PDP-11/70 progress (and a cry for help)
Josh Dersch
derschjo at gmail.com
Wed Feb 17 02:45:51 CST 2021
On Tue, Feb 16, 2021 at 5:08 PM Fritz Mueller via cctalk <
cctalk at classiccmp.org> wrote:
> > On Tue, Feb 16, 2021 at 2:36 AM Fritz Mueller via cctalk <
> cctalk at classiccmp.org> wrote:
> > So you could set up on t4 or t5 of that microinstruction with the KM11...
>
> > On Feb 16, 2021, at 11:08 AM, Josh Dersch <derschjo at gmail.com> wrote:
> > I can't, though -- all of this stuff works fine when running slowly :)
>
> Oh right -- I keep forgetting that part! So that really does leave you
> with just the LA to catch things in the act I guess.
>
> > Right now I'm thinking it is most likely the AMX selecting the wrong
> input (I'm guessing that BMX is correctly selecting KOMX, to get the
> constant "2" for the add operation).
>
> I agree; seems a good place to look next.
>
I hooked the LA up to the two PROM bits that select the AMX input (RACC
UAMX00 H and RACC UAMX01 H), on the ROM & Address Control board. These
come from the PROM at U101 and go through a 74S174 at E97 before heading
over to the DAP board. And during FET.00 we have:
Addr PCB PCA AMX
260 44 44 0
"0" here selects DR (Destination Register) input to the mux and is
incorrect; it should be 1 (PCB). During a single-instruction-step run,
this value reads out OK on the analyzer. I noted a few other discrepancies
in the capture (all of which match the ucode listing during a
single-instruction step) which makes me think that the high outputs of the
PROM are right on the bleeding-edge of acceptable TTL. I checked out the
signal on the scope while running a BR .-1 instruction (which also doesn't
execute correctly but at least doesn't halt... I don't have a storage scope
to capture this during a single instruction execution) and it looks like
the voltage swing is from about 0.15V to 1.7V or so.

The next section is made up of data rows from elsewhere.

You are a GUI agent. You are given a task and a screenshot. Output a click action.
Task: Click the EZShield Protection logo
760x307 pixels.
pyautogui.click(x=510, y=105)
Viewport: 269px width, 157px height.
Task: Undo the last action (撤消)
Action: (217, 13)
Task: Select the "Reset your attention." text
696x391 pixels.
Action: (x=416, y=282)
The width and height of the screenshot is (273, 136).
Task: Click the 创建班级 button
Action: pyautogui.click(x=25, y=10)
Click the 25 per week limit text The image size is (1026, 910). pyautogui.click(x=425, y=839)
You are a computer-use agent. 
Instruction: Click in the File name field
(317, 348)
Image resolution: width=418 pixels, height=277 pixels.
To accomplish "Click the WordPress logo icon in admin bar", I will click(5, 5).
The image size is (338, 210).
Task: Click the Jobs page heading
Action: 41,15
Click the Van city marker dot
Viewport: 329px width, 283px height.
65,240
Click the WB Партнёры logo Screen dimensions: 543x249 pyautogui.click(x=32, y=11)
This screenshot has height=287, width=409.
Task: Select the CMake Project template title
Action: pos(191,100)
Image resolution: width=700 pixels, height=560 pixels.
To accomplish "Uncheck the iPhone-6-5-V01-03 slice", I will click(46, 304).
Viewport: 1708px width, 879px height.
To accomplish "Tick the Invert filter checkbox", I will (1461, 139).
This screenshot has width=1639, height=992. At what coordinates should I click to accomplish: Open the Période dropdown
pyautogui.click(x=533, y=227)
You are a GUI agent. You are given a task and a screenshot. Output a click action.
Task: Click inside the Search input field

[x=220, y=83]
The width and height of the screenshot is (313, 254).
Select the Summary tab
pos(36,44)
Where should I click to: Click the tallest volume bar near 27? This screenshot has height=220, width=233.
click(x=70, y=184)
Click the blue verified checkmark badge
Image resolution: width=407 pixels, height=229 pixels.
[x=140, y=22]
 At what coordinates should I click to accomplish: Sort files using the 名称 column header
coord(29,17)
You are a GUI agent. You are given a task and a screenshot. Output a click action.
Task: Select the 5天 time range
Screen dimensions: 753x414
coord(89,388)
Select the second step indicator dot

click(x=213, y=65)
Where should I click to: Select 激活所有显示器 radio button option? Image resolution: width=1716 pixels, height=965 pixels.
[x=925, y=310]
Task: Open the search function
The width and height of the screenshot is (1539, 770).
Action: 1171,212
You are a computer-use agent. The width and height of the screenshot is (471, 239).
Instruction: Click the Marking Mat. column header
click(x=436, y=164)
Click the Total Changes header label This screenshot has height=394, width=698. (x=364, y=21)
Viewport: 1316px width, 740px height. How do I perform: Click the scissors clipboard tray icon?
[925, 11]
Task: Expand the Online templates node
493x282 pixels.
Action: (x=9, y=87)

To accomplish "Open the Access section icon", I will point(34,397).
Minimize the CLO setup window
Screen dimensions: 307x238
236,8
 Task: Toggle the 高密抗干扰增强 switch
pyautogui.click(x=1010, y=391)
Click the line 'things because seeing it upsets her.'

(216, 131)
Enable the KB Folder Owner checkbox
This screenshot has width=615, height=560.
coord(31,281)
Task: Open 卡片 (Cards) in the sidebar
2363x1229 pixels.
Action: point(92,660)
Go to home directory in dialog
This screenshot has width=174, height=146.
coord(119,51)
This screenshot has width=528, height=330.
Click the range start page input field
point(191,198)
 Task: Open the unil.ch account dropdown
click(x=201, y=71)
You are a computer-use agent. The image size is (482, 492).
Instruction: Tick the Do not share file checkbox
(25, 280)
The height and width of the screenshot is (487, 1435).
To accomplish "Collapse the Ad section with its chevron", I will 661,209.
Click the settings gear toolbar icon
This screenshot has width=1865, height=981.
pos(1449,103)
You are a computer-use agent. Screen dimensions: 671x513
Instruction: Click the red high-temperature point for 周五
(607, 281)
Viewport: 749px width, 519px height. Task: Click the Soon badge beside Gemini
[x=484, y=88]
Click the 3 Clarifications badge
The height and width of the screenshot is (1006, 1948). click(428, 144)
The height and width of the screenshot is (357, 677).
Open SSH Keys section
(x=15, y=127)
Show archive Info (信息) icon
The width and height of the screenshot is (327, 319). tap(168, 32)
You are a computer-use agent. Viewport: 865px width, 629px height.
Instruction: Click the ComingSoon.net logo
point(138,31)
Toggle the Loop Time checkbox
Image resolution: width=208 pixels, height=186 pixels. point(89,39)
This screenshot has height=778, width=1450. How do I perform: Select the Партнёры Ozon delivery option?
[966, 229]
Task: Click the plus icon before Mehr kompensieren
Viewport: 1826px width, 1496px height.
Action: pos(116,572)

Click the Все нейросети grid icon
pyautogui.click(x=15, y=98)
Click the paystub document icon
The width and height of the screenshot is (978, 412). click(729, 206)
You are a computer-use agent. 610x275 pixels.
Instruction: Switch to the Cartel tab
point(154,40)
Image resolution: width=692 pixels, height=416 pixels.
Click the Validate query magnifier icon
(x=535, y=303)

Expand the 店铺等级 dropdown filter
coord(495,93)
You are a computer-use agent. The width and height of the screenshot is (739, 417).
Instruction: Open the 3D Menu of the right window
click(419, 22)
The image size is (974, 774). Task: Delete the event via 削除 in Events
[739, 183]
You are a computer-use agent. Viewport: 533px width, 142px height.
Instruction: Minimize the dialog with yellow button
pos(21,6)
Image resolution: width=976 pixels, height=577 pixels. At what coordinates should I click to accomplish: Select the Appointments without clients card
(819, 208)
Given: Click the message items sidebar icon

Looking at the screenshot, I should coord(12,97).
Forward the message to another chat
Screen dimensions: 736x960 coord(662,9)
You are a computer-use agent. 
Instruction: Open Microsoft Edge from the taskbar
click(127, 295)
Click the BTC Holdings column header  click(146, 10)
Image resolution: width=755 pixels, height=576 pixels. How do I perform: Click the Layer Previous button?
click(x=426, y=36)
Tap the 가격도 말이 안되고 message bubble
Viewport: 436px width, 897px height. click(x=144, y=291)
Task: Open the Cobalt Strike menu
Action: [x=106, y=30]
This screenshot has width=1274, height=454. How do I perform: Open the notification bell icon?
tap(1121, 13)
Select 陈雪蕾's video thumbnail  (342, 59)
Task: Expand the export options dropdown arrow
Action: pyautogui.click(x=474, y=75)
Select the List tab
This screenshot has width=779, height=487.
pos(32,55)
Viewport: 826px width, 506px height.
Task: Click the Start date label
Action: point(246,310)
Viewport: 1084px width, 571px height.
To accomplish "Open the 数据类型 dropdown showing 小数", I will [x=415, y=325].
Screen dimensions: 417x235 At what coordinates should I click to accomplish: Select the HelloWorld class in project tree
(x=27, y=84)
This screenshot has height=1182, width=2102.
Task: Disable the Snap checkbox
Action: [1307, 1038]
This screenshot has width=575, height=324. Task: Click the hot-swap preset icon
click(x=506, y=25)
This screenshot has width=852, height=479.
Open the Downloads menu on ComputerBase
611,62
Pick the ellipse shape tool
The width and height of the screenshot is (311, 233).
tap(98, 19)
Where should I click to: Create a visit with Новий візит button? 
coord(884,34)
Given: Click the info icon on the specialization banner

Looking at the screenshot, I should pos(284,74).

On the off chance it was the 74S174 at E97 pulling the signals down, I
socketed it and substituted a spare '174 in; no change. I also noted that
the +5V at this chip was about 4.95V, I goosed it up to 5.10V to see if it
made a difference (it did not.)
So it seems likely it's the PROM. Looks like I may have some typing to do,
though given that the ROM works well enough at slow speeds I might be able
to dump it with my Data I/O Model 29 and compare it against the listings in
the engineering drawings, to save some time...
I'll try to dump the PROM tomorrow and see what I get.